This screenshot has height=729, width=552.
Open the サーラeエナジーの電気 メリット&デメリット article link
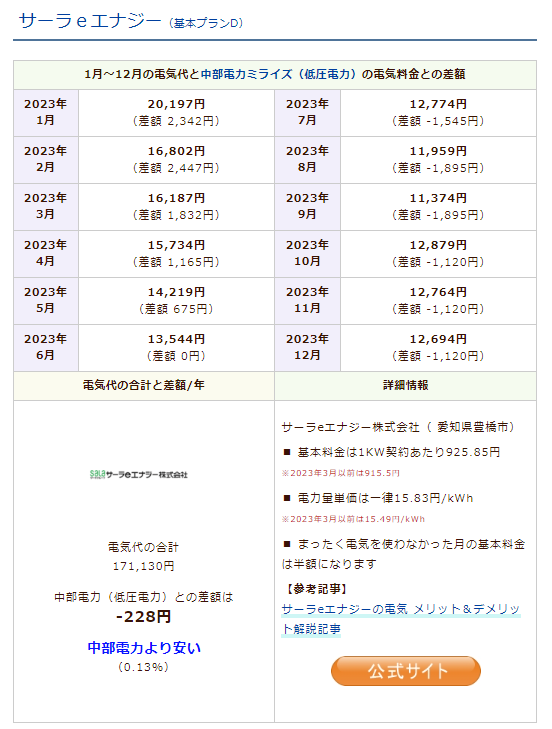pyautogui.click(x=400, y=619)
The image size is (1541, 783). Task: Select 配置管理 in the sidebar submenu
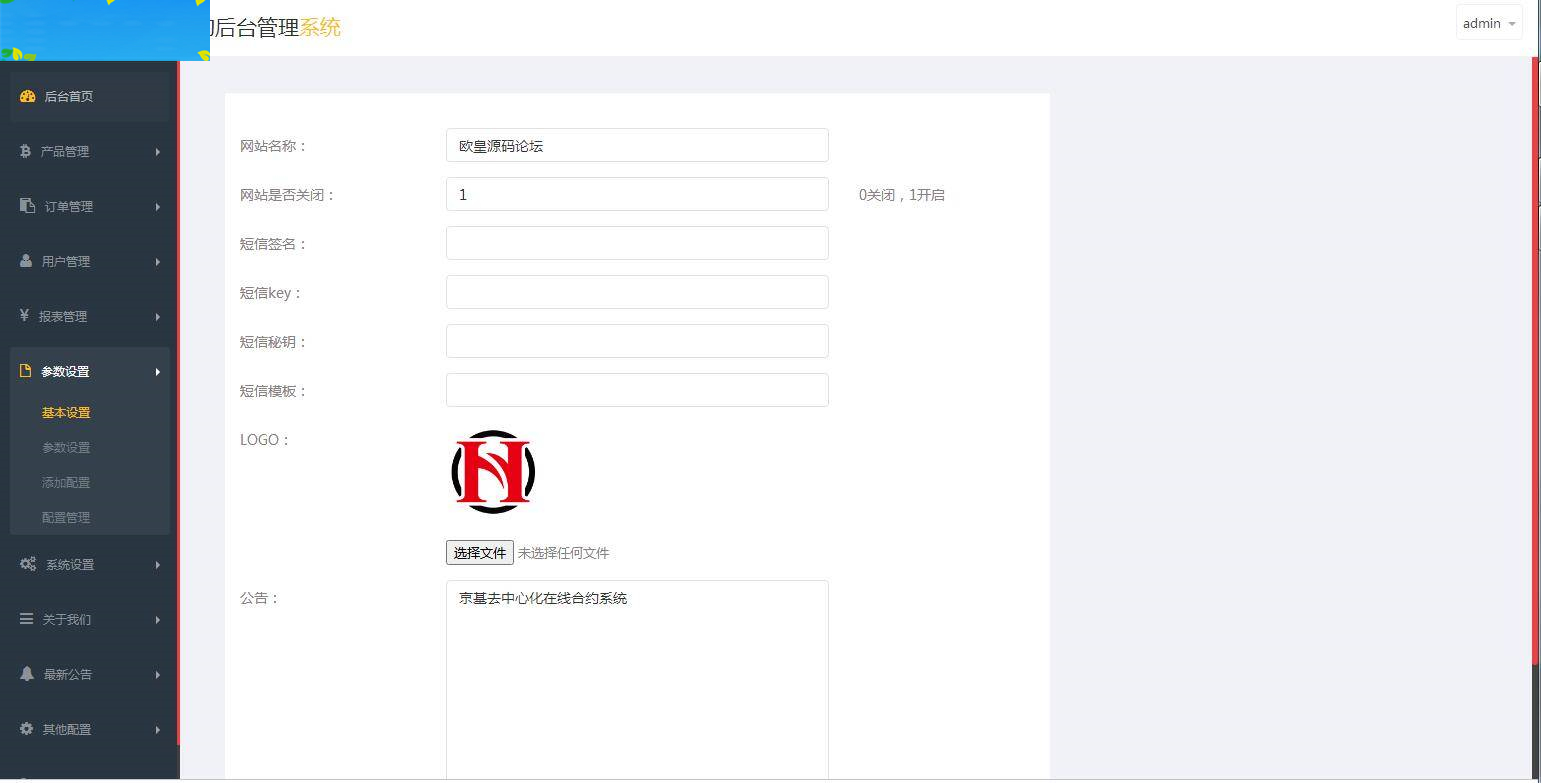coord(65,517)
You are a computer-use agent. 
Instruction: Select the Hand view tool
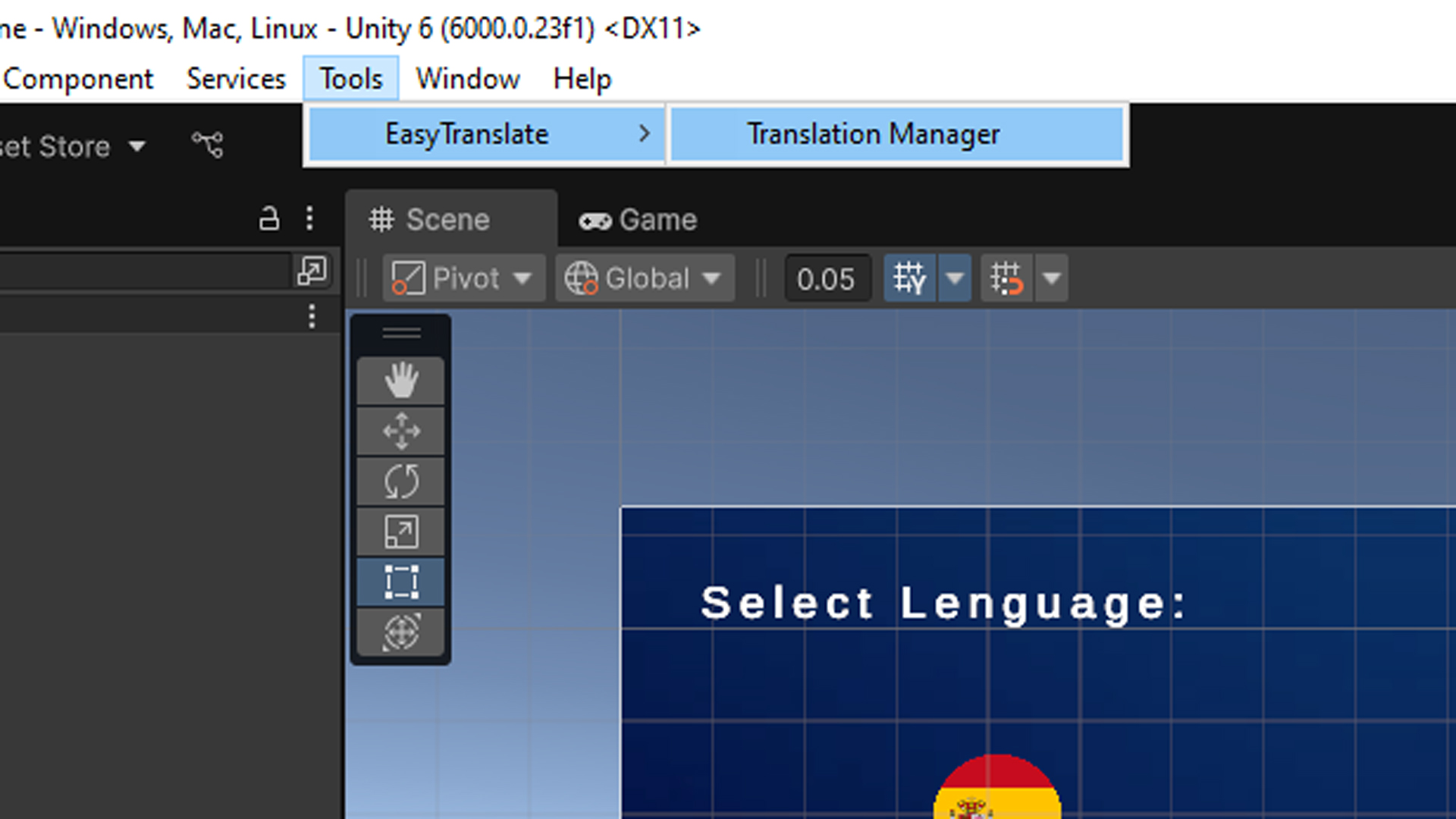400,380
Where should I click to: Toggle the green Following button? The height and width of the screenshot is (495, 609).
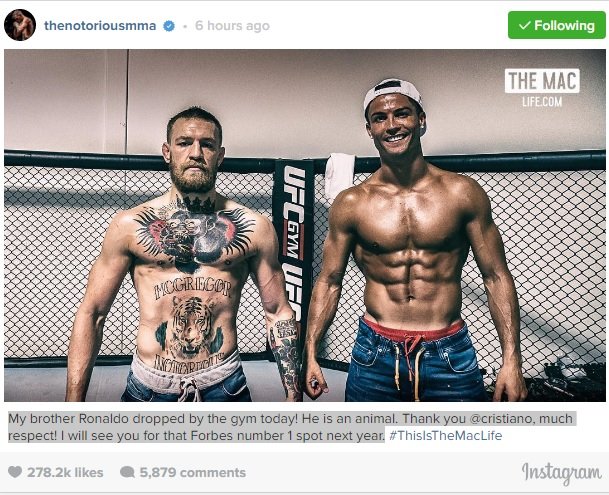(557, 25)
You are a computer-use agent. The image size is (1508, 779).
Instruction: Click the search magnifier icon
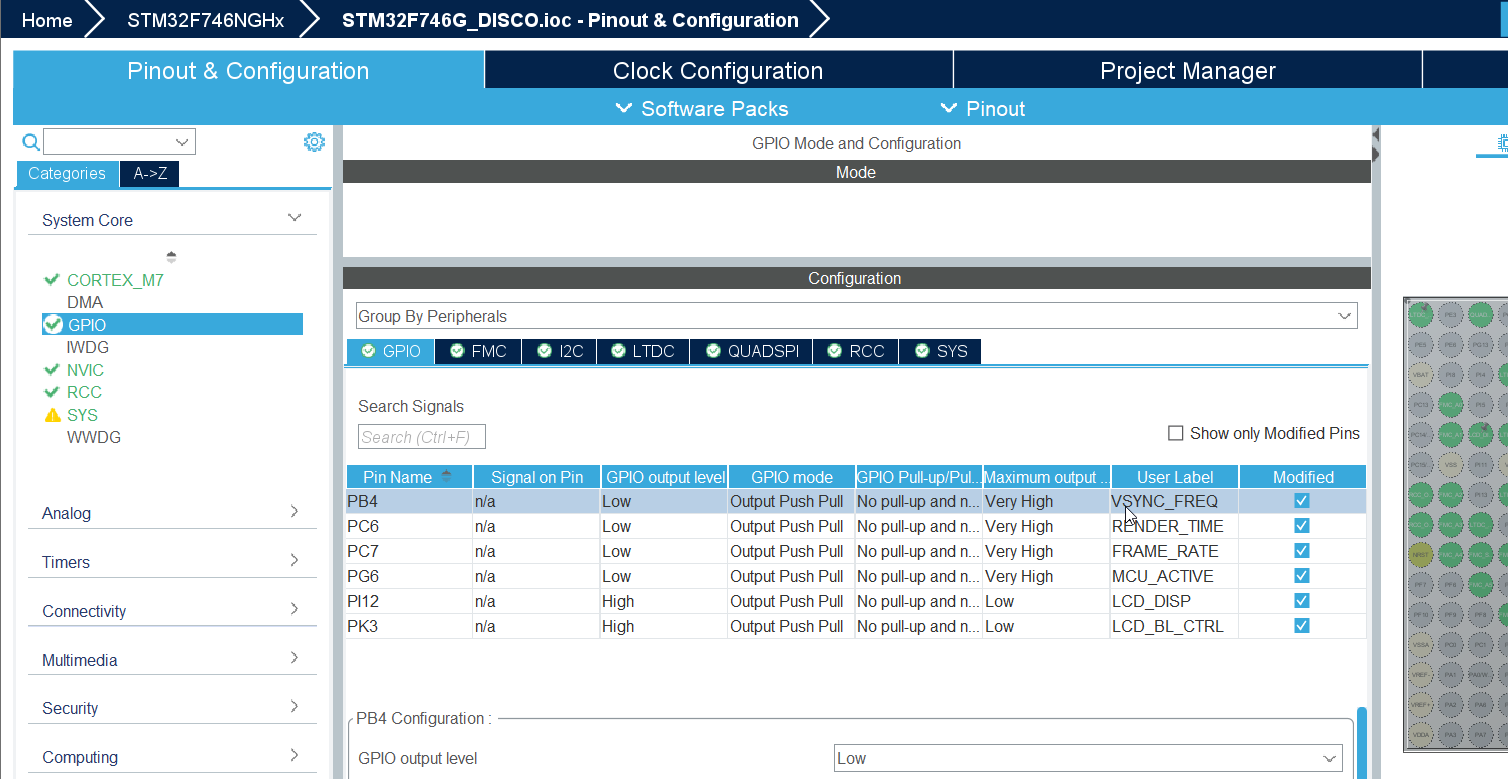pyautogui.click(x=30, y=142)
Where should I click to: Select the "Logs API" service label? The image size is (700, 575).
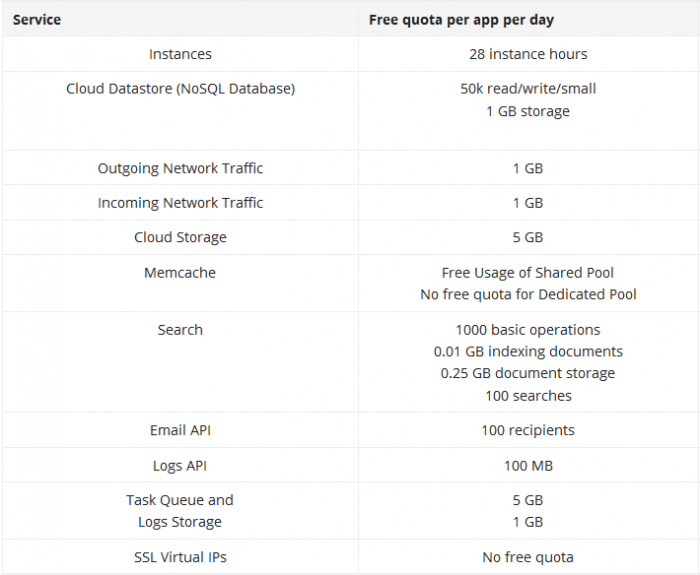[x=180, y=465]
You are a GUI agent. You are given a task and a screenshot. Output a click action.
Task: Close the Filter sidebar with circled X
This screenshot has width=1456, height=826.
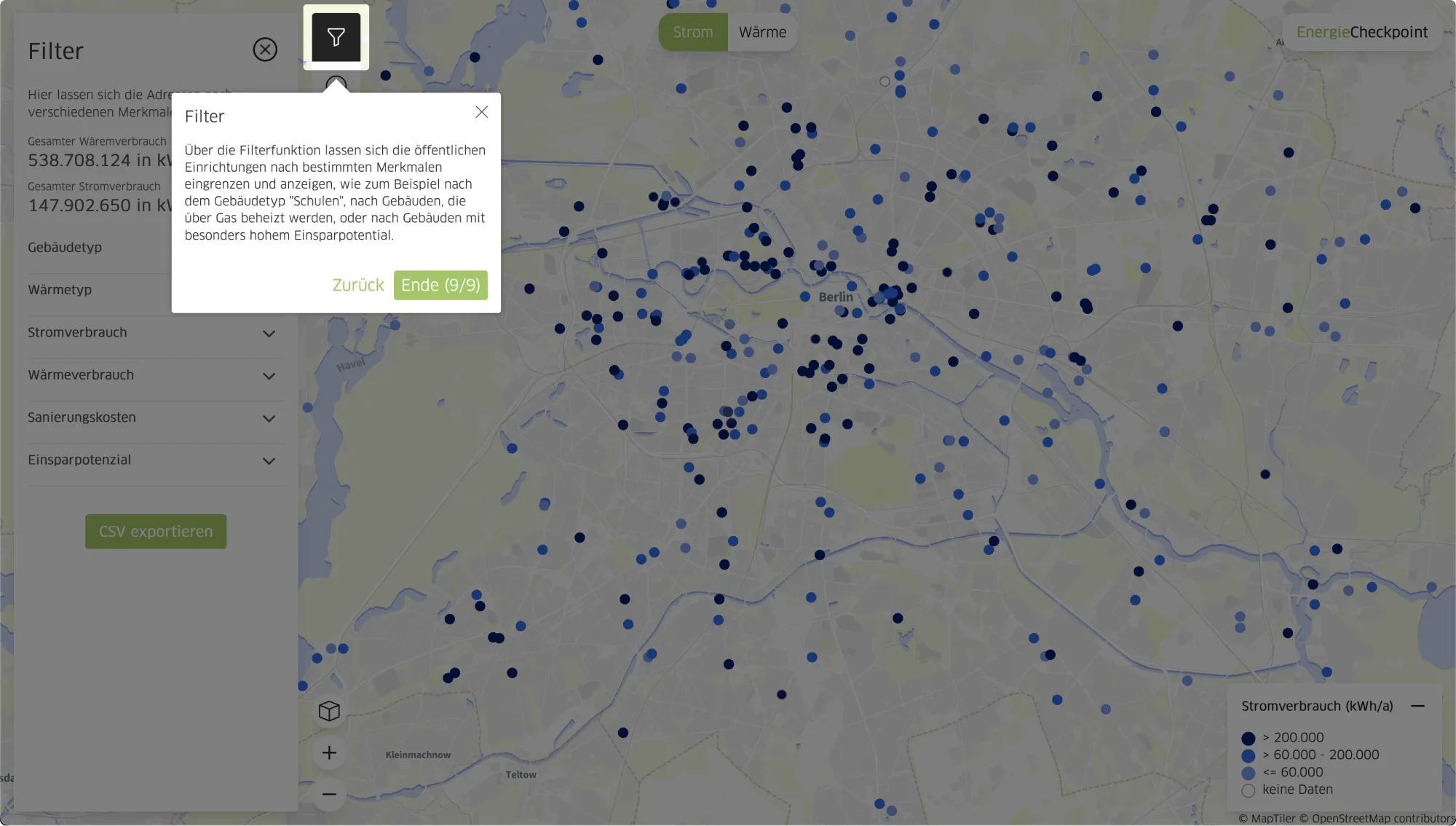pyautogui.click(x=265, y=50)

---------------

- WHAT YOU ARE ASKED TO DO:
Locate each line of the listing above that contains the word "sidebar", with case counting, and copy those lines in full.

- TASK RESULT:
The image size is (1541, 783). Task: Select 配置管理 in the sidebar submenu
Task: Close the Filter sidebar with circled X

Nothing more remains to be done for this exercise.